In 2011, following the passage of the Patient Protection and Affordable Care Act (ACA), the litany of forthcoming rulemaking and regulations related to its implementation, and the effect it would have on the delivery of emergency medical services, ACEP launched the Emergency Medicine Action Fund (EMAF) in an effort to expand emergency medicine’s influence among federal regulators.

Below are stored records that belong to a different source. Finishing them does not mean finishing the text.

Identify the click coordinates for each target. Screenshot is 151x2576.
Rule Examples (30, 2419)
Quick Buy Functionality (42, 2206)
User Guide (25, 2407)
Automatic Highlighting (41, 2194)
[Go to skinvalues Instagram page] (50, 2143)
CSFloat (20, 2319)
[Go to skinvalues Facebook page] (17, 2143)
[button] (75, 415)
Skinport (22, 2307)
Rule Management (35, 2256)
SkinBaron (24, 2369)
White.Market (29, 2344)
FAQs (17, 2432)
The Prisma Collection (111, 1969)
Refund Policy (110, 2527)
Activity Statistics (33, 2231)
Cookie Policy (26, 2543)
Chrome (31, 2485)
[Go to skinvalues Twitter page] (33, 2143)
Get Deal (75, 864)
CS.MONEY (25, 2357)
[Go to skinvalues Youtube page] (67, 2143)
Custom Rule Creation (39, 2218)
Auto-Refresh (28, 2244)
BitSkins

While ACEP also has the National Emergency Medicine Political Action Committee (NEMPAC), which focuses on legislation related to emergency medicine, EMAF’s focus is on regulatory language that governs the practice of emergency medicine.
Along with an ACEP representative, six stakeholder organizations were invited to sit on EMAF’s Board of Governors: American Academy of Emergency Medicine (AAEM), Association of Academic Chairs of Emergency Medicine (AACEM), American College of Osteopathic Emergency Physicians (ACOEP), Emergency Department Practice Management Association (EDPMA), Emergency Medicine Residents’ Association (EMRA), and the Society for Academic Emergency Medicine (SAEM).
Creation of EMAF also relied on the involvement and financial support of several national and regional emergency physician groups, including Vituity (formerly California Emergency Physicians), Envision, TeamHealth, and US Acute Care Solutions, as well as coalitions comprising several state-based emergency physician groups in Florida, Georgia, New York, and Texas.
EMAF empowers emergency medicine to speak with one voice and one message, delivered by one team of emergency medicine experts, including consultants, lobbyists, attorneys, staffers, and physician leaders. Through a combined effort, EMAF has been able to achieve things that none of these groups could do on their own.
Pooled monies help equip ACEP to positively impact health care regulations, fund and retain counsel to engage in litigation of importance to emergency medicine, and retain professional consultants and researchers to develop models, whitepapers, and research in furtherance of EMAF’s core mission.
In addition to helping influence rulemaking associated with the ACA, EMAF has funded engagement to study and promulgate evolving practice models and demonstration projects such as accountable care organizations, bundled payments, and the most recent acute unscheduled care model (AUCM), now pending a hearing before the Center for Medicare and Medicaid Services’ Physician Technical Advisory Committee.
Additionally, EMAF coffers are used to ensure emergency physicians receive fair payment for their services, and have funded the following litigation initiatives:
- In Washington state against the state’s Medicaid agency challenging the state’s decision to cap certain types of emergency visits.
- In Georgia, against Anthem BlueCross BlueShield, challenging Anthem’s non-emergent policy.
- Against the U.S. Department of Health and Human Services related to the reimbursement methodology developed under the ACA and rulemaking associated with the payment of out-of-network emergency services.
Monies were also earmarked to provide funding for studies to demonstrate to regulators and policy-makers emergency medicine’s value, quality, and cost efficiencies, despite biases to the contrary.